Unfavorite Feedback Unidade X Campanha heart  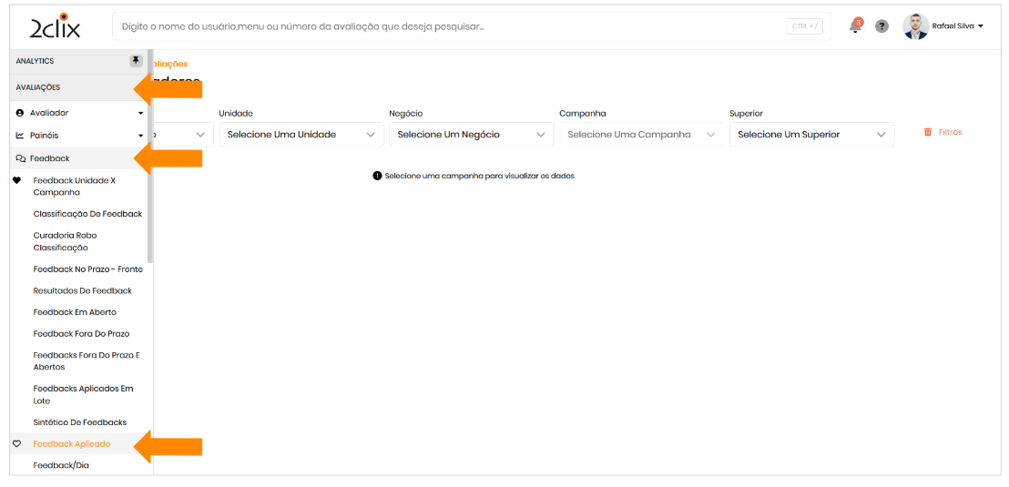click(16, 180)
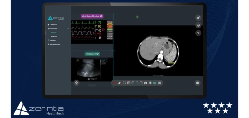
Task: Click the waveform signal icon on right
Action: (x=198, y=33)
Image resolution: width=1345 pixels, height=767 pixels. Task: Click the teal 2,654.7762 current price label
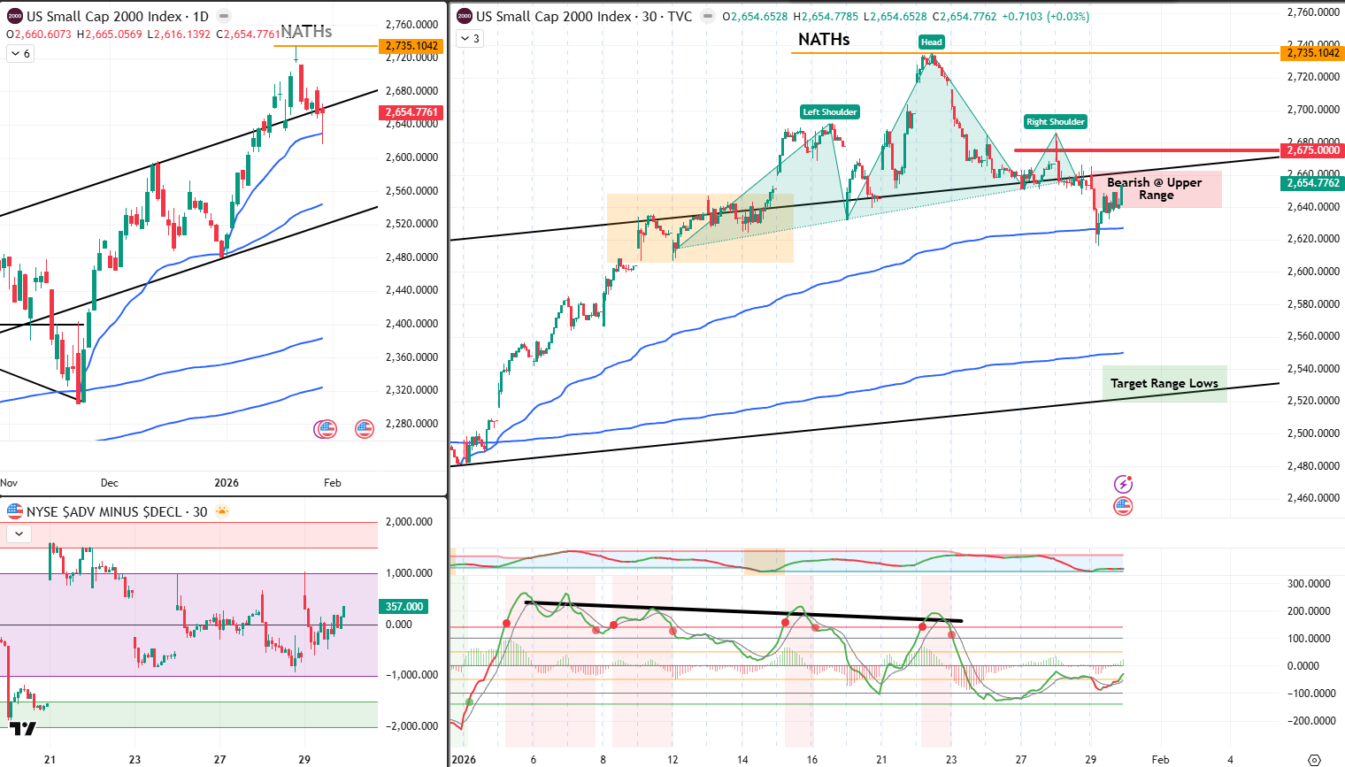(1313, 183)
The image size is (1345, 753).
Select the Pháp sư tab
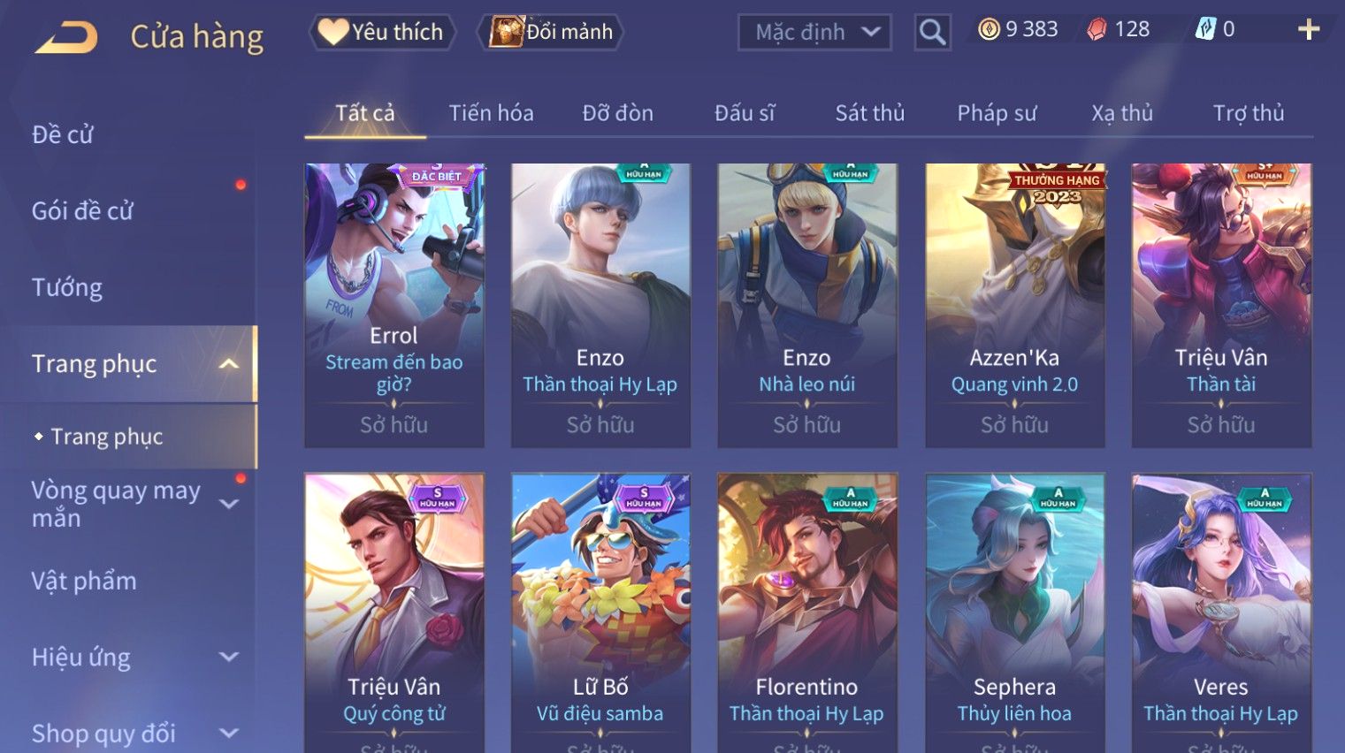997,113
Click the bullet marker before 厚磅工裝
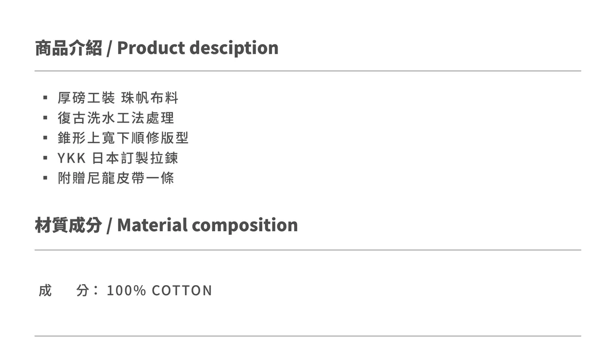 click(45, 97)
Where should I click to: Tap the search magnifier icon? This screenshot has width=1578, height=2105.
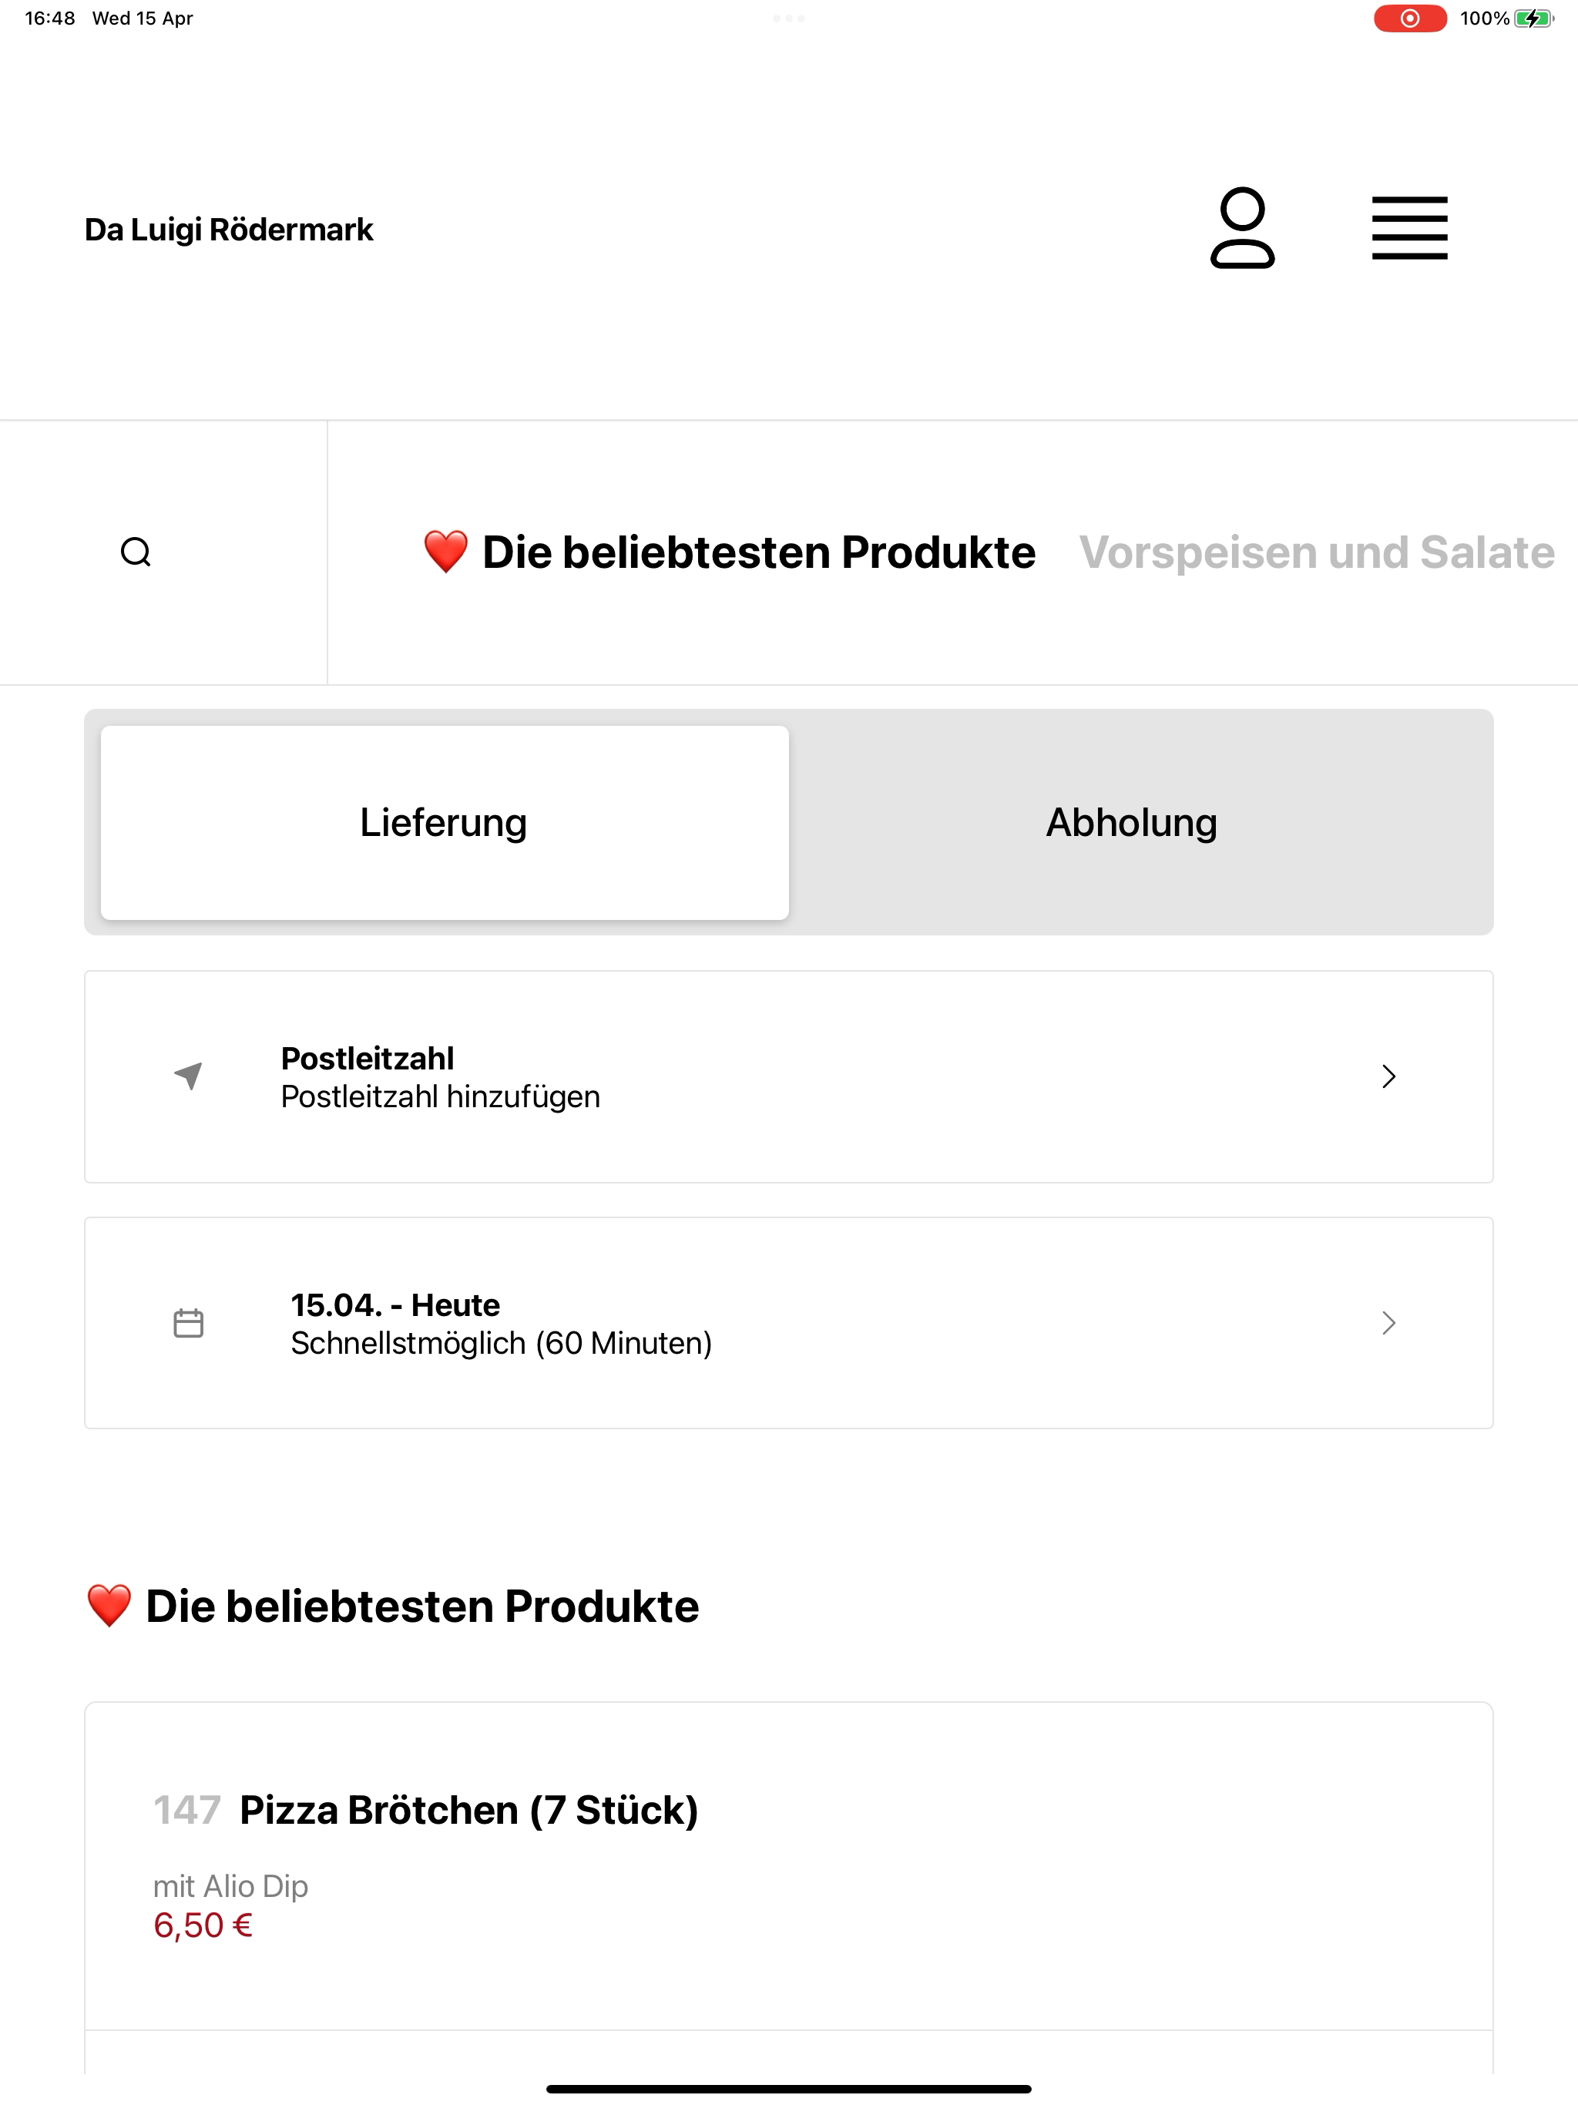(136, 552)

YOUR INSTRUCTIONS -> Quote word for word the lines running from the line containing "Click the bullet marker before 厚磅工裝" through the end of the items, both included, leaving the pictures out.

SOLUTION TO THIS TASK ->
Click the bullet marker before 厚磅工裝
 click(45, 97)
Where should I click to: Tap the search magnifier icon? This screenshot has width=1578, height=2105.
(136, 552)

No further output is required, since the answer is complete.